- Born: 7 November 1922 Portland, Oregon
- Died: 5 May 2001 (aged 78) Woodland, California
- Education: UC Berkeley, Scripps Institution of Oceanography
- Scientific career
- Fields: Biological oceanography, fisheries oceanography
- Workplaces: Scripps Institution of Oceanography, University of Hawaiʻi

= Garth I. Murphy =

Garth Ivor Murphy (1922–2001) was an American biological and fishery oceanographer best known for his contributions to understanding of the population dynamics of Pacific sardine and of the evolution of iteroparity and reproductive lifespan.

==Education and career==
Murphy obtained his first degrees from the University of California, Berkeley. In 1959 he became the first CalCOFI coordinator.
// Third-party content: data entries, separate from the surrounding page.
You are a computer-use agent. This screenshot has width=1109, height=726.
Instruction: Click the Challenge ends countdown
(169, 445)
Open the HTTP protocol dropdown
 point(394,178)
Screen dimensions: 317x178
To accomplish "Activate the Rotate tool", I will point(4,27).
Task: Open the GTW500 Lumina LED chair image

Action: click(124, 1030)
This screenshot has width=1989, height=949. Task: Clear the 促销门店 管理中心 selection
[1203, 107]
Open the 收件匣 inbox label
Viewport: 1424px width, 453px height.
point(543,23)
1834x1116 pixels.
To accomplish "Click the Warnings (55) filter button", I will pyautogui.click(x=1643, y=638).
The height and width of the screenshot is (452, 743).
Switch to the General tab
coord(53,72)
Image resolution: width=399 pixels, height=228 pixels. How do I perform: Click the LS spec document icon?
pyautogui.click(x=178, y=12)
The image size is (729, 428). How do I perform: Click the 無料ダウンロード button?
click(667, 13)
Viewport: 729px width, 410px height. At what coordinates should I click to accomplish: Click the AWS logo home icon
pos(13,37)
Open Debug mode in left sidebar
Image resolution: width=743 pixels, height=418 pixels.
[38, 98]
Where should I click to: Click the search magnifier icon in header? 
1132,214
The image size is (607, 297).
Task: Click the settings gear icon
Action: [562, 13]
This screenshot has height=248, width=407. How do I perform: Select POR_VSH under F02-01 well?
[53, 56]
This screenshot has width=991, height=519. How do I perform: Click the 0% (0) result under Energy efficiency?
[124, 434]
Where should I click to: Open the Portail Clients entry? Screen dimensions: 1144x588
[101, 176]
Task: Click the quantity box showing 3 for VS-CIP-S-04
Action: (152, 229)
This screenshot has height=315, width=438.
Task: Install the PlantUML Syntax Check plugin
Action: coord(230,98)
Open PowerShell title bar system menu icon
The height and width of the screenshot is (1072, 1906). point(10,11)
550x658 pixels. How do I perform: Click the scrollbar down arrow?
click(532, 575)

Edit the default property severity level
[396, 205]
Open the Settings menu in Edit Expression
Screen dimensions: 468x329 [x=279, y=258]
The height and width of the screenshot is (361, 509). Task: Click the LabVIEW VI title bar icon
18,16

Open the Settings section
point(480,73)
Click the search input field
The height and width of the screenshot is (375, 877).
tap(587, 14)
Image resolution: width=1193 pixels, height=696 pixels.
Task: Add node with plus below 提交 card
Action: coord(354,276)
He was the first person to earn a doctorate from the Scripps Institution of Oceanography in 1965. He was appointed a professor of oceanography at the University of Hawaiʻi in 1965.

==Scientific work==
Murphy was interested in the reasons of the decline in the California sardine population. He argued that the reduced number of reproductive year classes in the population, caused both by the fisheries and by the environment, had made the population more vulnerable to environmentally-caused fluctuations in reproductive success. Murphy used his experience with sardine to suggest that variable juvenile survival can select for iteroparity even when average demographic parameters would suggest semelparity. Modern textbooks interpret this as an example of bet hedging.